_WHAT YOU HAVE TO DO_: Exactly as written, reproduce all of the entries.

_AVAILABLE DATA_:
★ ★ ★ ★
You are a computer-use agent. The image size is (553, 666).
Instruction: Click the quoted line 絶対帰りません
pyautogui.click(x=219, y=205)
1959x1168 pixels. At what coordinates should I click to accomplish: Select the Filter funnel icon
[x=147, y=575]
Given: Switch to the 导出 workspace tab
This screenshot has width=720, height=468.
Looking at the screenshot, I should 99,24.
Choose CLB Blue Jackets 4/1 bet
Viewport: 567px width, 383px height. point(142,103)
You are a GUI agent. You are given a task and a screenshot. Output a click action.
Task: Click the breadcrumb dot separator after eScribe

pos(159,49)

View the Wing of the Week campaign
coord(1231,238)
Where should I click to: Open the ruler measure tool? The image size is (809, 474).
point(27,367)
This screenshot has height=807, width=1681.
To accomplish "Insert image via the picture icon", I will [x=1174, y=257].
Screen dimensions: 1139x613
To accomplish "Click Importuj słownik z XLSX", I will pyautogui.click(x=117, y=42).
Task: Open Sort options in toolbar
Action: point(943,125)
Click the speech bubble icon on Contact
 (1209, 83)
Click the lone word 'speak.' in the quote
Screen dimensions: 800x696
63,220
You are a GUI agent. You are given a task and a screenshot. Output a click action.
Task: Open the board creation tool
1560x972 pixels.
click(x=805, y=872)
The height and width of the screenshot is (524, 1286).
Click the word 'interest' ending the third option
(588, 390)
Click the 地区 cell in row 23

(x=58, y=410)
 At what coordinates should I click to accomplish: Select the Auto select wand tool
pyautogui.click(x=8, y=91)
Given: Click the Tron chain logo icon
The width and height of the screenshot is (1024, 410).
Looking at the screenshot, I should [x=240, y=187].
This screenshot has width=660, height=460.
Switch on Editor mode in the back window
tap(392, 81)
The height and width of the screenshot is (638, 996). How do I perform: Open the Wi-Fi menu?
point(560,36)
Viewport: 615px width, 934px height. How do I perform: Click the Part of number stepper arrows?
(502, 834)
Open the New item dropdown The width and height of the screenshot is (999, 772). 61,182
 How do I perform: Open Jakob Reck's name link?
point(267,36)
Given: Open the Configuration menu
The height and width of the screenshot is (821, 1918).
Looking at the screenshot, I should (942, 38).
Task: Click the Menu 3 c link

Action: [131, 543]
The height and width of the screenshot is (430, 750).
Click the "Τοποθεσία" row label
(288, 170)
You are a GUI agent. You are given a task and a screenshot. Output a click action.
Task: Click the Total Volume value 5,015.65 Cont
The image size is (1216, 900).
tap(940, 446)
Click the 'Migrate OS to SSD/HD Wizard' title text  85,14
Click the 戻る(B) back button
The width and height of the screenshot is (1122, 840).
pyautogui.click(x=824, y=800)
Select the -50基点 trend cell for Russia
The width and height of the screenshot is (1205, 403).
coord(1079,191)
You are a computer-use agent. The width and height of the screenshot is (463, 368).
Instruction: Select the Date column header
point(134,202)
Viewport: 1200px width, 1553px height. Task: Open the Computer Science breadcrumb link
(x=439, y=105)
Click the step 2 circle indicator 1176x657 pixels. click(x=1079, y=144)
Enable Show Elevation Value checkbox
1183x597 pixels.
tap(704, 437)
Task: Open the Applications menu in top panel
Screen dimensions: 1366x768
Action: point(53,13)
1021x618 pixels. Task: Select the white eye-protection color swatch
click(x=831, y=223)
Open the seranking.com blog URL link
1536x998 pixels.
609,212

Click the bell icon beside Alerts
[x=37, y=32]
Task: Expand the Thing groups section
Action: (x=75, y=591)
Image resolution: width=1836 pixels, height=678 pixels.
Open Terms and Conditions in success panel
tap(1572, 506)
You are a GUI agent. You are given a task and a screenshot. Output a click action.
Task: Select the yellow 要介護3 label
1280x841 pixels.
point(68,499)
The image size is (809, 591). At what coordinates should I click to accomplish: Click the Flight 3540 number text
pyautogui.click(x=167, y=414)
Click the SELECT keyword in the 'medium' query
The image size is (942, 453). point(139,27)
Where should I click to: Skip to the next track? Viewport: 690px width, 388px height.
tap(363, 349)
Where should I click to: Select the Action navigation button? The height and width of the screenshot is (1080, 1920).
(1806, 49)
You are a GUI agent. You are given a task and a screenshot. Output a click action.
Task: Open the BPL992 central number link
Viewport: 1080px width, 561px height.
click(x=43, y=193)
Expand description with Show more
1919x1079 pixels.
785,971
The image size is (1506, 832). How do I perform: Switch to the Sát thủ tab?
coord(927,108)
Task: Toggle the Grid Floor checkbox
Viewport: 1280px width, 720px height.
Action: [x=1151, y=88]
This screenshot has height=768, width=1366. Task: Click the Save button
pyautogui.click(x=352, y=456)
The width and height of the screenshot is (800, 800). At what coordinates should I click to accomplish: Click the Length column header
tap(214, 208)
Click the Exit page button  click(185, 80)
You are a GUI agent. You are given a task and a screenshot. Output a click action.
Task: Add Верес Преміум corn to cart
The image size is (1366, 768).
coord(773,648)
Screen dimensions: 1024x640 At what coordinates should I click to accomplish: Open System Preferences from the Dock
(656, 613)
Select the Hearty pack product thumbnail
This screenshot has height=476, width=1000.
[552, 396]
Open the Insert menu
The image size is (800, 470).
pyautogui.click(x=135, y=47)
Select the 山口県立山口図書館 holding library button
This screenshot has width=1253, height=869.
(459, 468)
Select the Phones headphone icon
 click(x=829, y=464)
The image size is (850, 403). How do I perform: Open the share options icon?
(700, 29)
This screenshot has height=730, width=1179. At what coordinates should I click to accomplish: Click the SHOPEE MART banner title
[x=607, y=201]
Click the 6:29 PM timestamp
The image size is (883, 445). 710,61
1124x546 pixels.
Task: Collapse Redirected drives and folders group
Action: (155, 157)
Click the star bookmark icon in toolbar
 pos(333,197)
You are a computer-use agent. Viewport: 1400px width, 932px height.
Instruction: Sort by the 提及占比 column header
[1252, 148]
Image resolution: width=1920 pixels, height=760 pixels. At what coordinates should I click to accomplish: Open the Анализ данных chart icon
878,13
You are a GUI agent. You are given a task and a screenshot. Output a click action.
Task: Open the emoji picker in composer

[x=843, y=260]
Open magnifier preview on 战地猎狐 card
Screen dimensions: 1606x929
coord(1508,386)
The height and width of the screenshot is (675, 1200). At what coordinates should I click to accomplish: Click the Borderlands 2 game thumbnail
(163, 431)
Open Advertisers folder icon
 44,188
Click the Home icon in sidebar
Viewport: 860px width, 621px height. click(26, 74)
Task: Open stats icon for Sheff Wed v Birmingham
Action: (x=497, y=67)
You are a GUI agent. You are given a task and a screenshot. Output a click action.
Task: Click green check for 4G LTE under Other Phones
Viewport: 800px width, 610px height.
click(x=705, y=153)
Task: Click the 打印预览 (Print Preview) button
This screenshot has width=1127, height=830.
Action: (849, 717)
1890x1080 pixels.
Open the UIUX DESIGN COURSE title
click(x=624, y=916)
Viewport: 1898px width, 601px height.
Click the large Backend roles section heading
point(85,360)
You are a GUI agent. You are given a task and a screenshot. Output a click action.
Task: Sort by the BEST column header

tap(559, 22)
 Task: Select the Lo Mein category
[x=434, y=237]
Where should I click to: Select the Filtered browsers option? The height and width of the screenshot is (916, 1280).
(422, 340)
★ ★ ★ ★
_WRITTEN RESPONSE_:
You are a computer-use agent. The image size is (553, 666).
Instruction: Click the quoted line 絶対帰りません
pyautogui.click(x=219, y=205)
1959x1168 pixels. At what coordinates should I click to accomplish: Select the Filter funnel icon
[x=147, y=575]
Given: Switch to the 导出 workspace tab
This screenshot has width=720, height=468.
Looking at the screenshot, I should 99,24.
Choose CLB Blue Jackets 4/1 bet
Viewport: 567px width, 383px height. point(142,103)
You are a GUI agent. You are given a task and a screenshot. Output a click action.
Task: Click the breadcrumb dot separator after eScribe

pos(159,49)

View the Wing of the Week campaign
coord(1231,238)
Where should I click to: Open the ruler measure tool? The image size is (809, 474).
point(27,367)
This screenshot has height=807, width=1681.
To accomplish "Insert image via the picture icon", I will [x=1174, y=257].
Screen dimensions: 1139x613
To accomplish "Click Importuj słownik z XLSX", I will pyautogui.click(x=117, y=42).
Task: Open Sort options in toolbar
Action: point(943,125)
Click the speech bubble icon on Contact
 (1209, 83)
Click the lone word 'speak.' in the quote
Screen dimensions: 800x696
63,220
You are a GUI agent. You are given a task and a screenshot. Output a click action.
Task: Open the board creation tool
1560x972 pixels.
click(x=805, y=872)
The height and width of the screenshot is (524, 1286).
Click the word 'interest' ending the third option
(588, 390)
Click the 地区 cell in row 23

(x=58, y=410)
 At what coordinates should I click to accomplish: Select the Auto select wand tool
pyautogui.click(x=8, y=91)
Given: Click the Tron chain logo icon
The width and height of the screenshot is (1024, 410).
Looking at the screenshot, I should [x=240, y=187].
This screenshot has width=660, height=460.
Switch on Editor mode in the back window
tap(392, 81)
The height and width of the screenshot is (638, 996). How do I perform: Open the Wi-Fi menu?
point(560,36)
Viewport: 615px width, 934px height. How do I perform: Click the Part of number stepper arrows?
(502, 834)
Open the New item dropdown The width and height of the screenshot is (999, 772). 61,182
 How do I perform: Open Jakob Reck's name link?
point(267,36)
Given: Open the Configuration menu
The height and width of the screenshot is (821, 1918).
Looking at the screenshot, I should (942, 38).
Task: Click the Menu 3 c link

Action: [131, 543]
The height and width of the screenshot is (430, 750).
Click the "Τοποθεσία" row label
(288, 170)
You are a GUI agent. You are given a task and a screenshot. Output a click action.
Task: Click the Total Volume value 5,015.65 Cont
The image size is (1216, 900).
tap(940, 446)
Click the 'Migrate OS to SSD/HD Wizard' title text  85,14
Click the 戻る(B) back button
The width and height of the screenshot is (1122, 840).
pyautogui.click(x=824, y=800)
Select the -50基点 trend cell for Russia
The width and height of the screenshot is (1205, 403).
coord(1079,191)
You are a computer-use agent. The width and height of the screenshot is (463, 368).
Instruction: Select the Date column header
point(134,202)
Viewport: 1200px width, 1553px height. Task: Open the Computer Science breadcrumb link
(x=439, y=105)
Click the step 2 circle indicator 1176x657 pixels. click(x=1079, y=144)
Enable Show Elevation Value checkbox
1183x597 pixels.
tap(704, 437)
Task: Open the Applications menu in top panel
Screen dimensions: 1366x768
Action: point(53,13)
1021x618 pixels. Task: Select the white eye-protection color swatch
click(x=831, y=223)
Open the seranking.com blog URL link
1536x998 pixels.
609,212

Click the bell icon beside Alerts
[x=37, y=32]
Task: Expand the Thing groups section
Action: (x=75, y=591)
Image resolution: width=1836 pixels, height=678 pixels.
Open Terms and Conditions in success panel
tap(1572, 506)
You are a GUI agent. You are given a task and a screenshot. Output a click action.
Task: Select the yellow 要介護3 label
1280x841 pixels.
point(68,499)
The image size is (809, 591). At what coordinates should I click to accomplish: Click the Flight 3540 number text
pyautogui.click(x=167, y=414)
Click the SELECT keyword in the 'medium' query
The image size is (942, 453). point(139,27)
Where should I click to: Skip to the next track? Viewport: 690px width, 388px height.
tap(363, 349)
Where should I click to: Select the Action navigation button? The height and width of the screenshot is (1080, 1920).
(1806, 49)
You are a GUI agent. You are given a task and a screenshot. Output a click action.
Task: Open the BPL992 central number link
Viewport: 1080px width, 561px height.
click(x=43, y=193)
Expand description with Show more
1919x1079 pixels.
785,971
The image size is (1506, 832). How do I perform: Switch to the Sát thủ tab?
coord(927,108)
Task: Toggle the Grid Floor checkbox
Viewport: 1280px width, 720px height.
Action: [x=1151, y=88]
This screenshot has height=768, width=1366. Task: Click the Save button
pyautogui.click(x=352, y=456)
The width and height of the screenshot is (800, 800). At what coordinates should I click to accomplish: Click the Length column header
tap(214, 208)
Click the Exit page button  click(185, 80)
You are a GUI agent. You are given a task and a screenshot. Output a click action.
Task: Add Верес Преміум corn to cart
The image size is (1366, 768).
coord(773,648)
Screen dimensions: 1024x640 At what coordinates should I click to accomplish: Open System Preferences from the Dock
(656, 613)
Select the Hearty pack product thumbnail
This screenshot has height=476, width=1000.
[552, 396]
Open the Insert menu
The image size is (800, 470).
pyautogui.click(x=135, y=47)
Select the 山口県立山口図書館 holding library button
This screenshot has width=1253, height=869.
(459, 468)
Select the Phones headphone icon
 click(x=829, y=464)
The image size is (850, 403). How do I perform: Open the share options icon?
(700, 29)
This screenshot has height=730, width=1179. At what coordinates should I click to accomplish: Click the SHOPEE MART banner title
[x=607, y=201]
Click the 6:29 PM timestamp
The image size is (883, 445). 710,61
1124x546 pixels.
Task: Collapse Redirected drives and folders group
Action: (155, 157)
Click the star bookmark icon in toolbar
 pos(333,197)
You are a computer-use agent. Viewport: 1400px width, 932px height.
Instruction: Sort by the 提及占比 column header
[1252, 148]
Image resolution: width=1920 pixels, height=760 pixels. At what coordinates should I click to accomplish: Open the Анализ данных chart icon
878,13
You are a GUI agent. You are given a task and a screenshot. Output a click action.
Task: Open the emoji picker in composer

[x=843, y=260]
Open magnifier preview on 战地猎狐 card
Screen dimensions: 1606x929
coord(1508,386)
The height and width of the screenshot is (675, 1200). At what coordinates should I click to accomplish: Click the Borderlands 2 game thumbnail
(163, 431)
Open Advertisers folder icon
 44,188
Click the Home icon in sidebar
Viewport: 860px width, 621px height. click(26, 74)
Task: Open stats icon for Sheff Wed v Birmingham
Action: (x=497, y=67)
You are a GUI agent. You are given a task and a screenshot. Output a click action.
Task: Click green check for 4G LTE under Other Phones
Viewport: 800px width, 610px height.
click(x=705, y=153)
Task: Click the 打印预览 (Print Preview) button
This screenshot has width=1127, height=830.
Action: (849, 717)
1890x1080 pixels.
Open the UIUX DESIGN COURSE title
click(x=624, y=916)
Viewport: 1898px width, 601px height.
Click the large Backend roles section heading
point(85,360)
You are a GUI agent. You are given a task and a screenshot. Output a click action.
Task: Sort by the BEST column header

tap(559, 22)
 Task: Select the Lo Mein category
[x=434, y=237]
Where should I click to: Select the Filtered browsers option? The height and width of the screenshot is (916, 1280).
(422, 340)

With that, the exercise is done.